Task brief – Only one portion of the data is to be written out: from the line bearing "This screenshot has height=455, width=607." through the line bearing "Given: Click the". Write it exactly as it appears.

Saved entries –
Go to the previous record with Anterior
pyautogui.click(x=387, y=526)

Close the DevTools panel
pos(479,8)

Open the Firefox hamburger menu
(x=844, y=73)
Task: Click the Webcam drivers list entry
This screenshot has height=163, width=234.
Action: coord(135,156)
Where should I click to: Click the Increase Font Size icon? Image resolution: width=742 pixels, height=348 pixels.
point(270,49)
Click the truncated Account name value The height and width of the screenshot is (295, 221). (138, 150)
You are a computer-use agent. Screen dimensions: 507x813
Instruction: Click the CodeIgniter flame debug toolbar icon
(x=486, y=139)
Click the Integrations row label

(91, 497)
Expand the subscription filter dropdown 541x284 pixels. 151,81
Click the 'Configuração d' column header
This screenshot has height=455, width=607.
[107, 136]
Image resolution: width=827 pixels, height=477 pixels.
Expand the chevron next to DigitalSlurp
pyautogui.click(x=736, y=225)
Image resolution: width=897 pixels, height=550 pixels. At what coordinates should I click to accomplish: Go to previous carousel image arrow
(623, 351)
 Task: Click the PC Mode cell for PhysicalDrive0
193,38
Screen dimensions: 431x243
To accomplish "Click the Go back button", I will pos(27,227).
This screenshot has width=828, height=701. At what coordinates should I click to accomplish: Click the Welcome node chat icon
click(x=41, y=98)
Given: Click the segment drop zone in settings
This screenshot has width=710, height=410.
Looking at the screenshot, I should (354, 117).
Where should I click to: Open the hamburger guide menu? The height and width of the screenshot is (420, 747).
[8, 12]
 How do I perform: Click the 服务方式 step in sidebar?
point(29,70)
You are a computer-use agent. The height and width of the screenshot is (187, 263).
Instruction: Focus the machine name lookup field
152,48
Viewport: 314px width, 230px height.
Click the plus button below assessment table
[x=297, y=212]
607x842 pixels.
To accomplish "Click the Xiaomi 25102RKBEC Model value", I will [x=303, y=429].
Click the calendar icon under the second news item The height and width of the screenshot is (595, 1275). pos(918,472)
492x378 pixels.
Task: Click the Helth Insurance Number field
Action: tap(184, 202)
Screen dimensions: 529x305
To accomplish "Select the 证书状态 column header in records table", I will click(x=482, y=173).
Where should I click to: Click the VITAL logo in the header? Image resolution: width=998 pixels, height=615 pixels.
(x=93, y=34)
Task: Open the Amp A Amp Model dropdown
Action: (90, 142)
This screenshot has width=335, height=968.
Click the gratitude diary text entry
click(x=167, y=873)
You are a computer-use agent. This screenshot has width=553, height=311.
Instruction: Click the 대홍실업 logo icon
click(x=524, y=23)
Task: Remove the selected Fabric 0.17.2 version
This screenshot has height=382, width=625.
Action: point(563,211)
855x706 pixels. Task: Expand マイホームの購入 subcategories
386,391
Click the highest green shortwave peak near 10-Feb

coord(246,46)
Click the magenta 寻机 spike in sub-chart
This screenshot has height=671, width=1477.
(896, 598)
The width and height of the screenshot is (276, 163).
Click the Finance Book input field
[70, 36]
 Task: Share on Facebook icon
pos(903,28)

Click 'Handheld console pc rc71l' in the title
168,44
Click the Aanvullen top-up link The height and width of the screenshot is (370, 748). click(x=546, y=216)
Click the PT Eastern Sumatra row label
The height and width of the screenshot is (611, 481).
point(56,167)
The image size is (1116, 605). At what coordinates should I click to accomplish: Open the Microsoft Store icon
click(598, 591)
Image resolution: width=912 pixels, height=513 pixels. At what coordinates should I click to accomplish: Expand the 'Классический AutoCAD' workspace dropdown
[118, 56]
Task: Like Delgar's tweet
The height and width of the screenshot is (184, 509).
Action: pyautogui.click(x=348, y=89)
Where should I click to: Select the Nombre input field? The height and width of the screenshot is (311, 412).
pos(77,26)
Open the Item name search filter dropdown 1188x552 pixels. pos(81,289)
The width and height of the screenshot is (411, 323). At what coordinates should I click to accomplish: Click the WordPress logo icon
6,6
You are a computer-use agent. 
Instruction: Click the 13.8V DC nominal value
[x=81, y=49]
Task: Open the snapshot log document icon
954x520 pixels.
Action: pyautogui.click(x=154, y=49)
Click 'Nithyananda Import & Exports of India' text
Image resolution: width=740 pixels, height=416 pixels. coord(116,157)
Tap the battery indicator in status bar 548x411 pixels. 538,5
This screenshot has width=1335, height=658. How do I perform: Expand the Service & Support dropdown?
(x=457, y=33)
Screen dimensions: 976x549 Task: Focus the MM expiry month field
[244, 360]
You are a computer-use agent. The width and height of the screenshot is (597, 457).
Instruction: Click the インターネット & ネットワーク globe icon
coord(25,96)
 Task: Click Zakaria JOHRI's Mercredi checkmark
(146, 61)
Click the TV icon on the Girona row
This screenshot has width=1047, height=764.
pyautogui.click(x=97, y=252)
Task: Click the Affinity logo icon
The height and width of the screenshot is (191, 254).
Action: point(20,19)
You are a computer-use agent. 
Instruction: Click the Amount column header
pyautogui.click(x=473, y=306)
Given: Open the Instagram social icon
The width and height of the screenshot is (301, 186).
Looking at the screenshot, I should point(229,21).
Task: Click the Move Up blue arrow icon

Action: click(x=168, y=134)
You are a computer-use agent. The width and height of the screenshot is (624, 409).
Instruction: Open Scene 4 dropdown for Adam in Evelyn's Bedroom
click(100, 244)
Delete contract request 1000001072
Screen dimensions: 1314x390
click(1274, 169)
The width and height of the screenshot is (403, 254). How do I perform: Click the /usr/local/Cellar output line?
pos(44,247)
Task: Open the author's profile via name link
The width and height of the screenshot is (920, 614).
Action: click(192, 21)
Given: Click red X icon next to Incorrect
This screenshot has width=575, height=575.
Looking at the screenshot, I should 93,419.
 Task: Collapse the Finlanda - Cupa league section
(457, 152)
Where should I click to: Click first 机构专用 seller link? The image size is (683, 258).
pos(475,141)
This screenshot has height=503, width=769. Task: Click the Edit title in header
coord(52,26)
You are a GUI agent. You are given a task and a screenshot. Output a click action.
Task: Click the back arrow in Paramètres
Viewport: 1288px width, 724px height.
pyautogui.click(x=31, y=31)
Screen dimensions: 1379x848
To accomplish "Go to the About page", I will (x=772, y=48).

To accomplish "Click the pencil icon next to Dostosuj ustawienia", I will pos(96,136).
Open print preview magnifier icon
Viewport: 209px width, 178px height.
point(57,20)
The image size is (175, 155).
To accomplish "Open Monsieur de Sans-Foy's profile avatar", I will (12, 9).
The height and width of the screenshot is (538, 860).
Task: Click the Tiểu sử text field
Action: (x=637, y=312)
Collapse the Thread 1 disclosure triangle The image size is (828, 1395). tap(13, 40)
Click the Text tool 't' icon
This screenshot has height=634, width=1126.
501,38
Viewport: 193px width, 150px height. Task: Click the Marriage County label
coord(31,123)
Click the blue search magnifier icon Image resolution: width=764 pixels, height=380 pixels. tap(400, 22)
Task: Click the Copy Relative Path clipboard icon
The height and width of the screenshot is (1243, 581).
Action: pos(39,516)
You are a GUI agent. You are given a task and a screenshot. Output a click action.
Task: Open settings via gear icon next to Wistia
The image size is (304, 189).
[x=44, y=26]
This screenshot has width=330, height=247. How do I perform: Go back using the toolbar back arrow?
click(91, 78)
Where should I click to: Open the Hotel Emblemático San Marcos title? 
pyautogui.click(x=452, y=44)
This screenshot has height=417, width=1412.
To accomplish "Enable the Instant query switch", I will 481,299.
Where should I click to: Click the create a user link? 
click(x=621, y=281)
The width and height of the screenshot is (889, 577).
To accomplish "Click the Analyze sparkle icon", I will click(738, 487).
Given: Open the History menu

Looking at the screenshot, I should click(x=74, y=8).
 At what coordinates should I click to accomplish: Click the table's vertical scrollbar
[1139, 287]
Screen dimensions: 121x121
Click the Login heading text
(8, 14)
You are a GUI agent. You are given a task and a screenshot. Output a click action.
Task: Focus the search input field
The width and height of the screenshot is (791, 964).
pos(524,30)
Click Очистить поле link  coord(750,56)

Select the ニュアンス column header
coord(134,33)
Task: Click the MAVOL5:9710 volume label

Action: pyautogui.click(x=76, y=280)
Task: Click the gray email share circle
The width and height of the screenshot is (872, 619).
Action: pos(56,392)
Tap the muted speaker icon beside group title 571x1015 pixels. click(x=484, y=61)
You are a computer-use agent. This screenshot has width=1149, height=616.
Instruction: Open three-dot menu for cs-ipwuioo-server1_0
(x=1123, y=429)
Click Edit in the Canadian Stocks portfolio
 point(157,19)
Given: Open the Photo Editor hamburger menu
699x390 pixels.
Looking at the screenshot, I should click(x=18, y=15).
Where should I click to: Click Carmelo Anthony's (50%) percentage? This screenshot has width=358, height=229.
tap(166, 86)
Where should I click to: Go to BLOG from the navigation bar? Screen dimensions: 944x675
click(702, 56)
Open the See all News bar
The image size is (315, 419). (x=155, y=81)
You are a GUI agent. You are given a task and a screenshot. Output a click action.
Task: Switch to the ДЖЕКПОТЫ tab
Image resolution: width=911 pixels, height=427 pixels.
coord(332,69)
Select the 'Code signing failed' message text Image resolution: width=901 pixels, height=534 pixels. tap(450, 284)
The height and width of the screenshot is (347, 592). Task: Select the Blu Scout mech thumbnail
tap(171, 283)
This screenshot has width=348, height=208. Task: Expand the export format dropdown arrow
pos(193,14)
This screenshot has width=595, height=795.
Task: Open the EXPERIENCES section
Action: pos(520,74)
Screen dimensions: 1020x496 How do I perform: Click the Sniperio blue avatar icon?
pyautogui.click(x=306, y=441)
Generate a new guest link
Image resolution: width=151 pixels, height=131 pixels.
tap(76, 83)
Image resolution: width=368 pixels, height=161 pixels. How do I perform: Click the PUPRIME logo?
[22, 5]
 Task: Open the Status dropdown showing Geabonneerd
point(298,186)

Written solution –
This screenshot has height=455, width=607.
[107, 136]
Image resolution: width=827 pixels, height=477 pixels.
Expand the chevron next to DigitalSlurp
pyautogui.click(x=736, y=225)
Image resolution: width=897 pixels, height=550 pixels. At what coordinates should I click to accomplish: Go to previous carousel image arrow
(623, 351)
 Task: Click the PC Mode cell for PhysicalDrive0
193,38
Screen dimensions: 431x243
To accomplish "Click the Go back button", I will pos(27,227).
This screenshot has width=828, height=701. At what coordinates should I click to accomplish: Click the Welcome node chat icon
click(x=41, y=98)
Given: Click the segment drop zone in settings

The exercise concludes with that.